Exercise prompt
Put the records running from the start through the line containing "[x=1434, y=82]" into a two-column CSV with the columns instruction and reply. Give one row per record, with its text under instruction and its answer under reply, each in a single quoted field with line breaks turned into spaces.
## BEGIN
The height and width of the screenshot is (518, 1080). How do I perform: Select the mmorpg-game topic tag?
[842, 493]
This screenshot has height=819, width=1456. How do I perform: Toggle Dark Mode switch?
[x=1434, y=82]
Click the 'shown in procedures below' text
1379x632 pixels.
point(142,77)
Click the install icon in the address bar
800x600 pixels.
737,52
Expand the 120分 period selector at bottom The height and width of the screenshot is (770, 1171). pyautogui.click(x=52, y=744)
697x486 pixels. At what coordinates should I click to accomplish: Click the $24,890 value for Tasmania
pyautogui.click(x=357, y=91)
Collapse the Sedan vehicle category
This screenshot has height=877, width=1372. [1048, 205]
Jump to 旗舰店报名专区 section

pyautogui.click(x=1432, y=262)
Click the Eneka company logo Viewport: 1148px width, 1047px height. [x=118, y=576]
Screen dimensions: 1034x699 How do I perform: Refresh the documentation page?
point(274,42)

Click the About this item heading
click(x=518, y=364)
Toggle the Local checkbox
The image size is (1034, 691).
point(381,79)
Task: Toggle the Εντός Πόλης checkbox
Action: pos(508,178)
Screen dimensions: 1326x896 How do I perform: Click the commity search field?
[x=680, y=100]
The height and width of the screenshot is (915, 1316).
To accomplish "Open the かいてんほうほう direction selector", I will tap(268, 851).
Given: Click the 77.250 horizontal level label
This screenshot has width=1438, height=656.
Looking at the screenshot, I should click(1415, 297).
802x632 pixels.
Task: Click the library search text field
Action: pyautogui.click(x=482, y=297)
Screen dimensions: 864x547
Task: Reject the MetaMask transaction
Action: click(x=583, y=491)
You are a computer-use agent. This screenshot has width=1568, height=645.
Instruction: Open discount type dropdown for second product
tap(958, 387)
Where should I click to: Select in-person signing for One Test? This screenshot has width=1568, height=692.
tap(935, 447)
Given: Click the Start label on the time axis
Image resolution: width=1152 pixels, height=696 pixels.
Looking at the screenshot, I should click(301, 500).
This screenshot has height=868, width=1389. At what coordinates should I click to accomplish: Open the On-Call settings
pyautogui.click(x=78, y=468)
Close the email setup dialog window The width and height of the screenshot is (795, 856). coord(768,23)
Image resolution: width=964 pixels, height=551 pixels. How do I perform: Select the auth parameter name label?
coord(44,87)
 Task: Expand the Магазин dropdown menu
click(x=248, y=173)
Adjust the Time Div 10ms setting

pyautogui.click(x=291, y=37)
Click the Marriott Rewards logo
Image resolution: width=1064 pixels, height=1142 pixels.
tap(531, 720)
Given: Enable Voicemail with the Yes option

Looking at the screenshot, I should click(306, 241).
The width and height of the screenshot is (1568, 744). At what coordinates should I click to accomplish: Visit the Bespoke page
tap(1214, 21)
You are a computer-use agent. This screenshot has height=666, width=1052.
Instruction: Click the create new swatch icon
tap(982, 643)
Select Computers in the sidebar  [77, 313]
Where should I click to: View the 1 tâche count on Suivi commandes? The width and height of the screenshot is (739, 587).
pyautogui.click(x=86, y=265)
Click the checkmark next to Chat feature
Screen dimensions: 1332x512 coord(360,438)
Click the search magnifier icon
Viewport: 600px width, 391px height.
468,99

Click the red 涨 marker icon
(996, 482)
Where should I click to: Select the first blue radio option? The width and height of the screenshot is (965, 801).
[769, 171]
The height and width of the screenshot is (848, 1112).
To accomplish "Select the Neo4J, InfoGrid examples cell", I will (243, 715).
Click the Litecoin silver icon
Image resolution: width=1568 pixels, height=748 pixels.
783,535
## END
Result below
instruction,reply
"The height and width of the screenshot is (518, 1080). How do I perform: Select the mmorpg-game topic tag?","[842, 493]"
"This screenshot has height=819, width=1456. How do I perform: Toggle Dark Mode switch?","[x=1434, y=82]"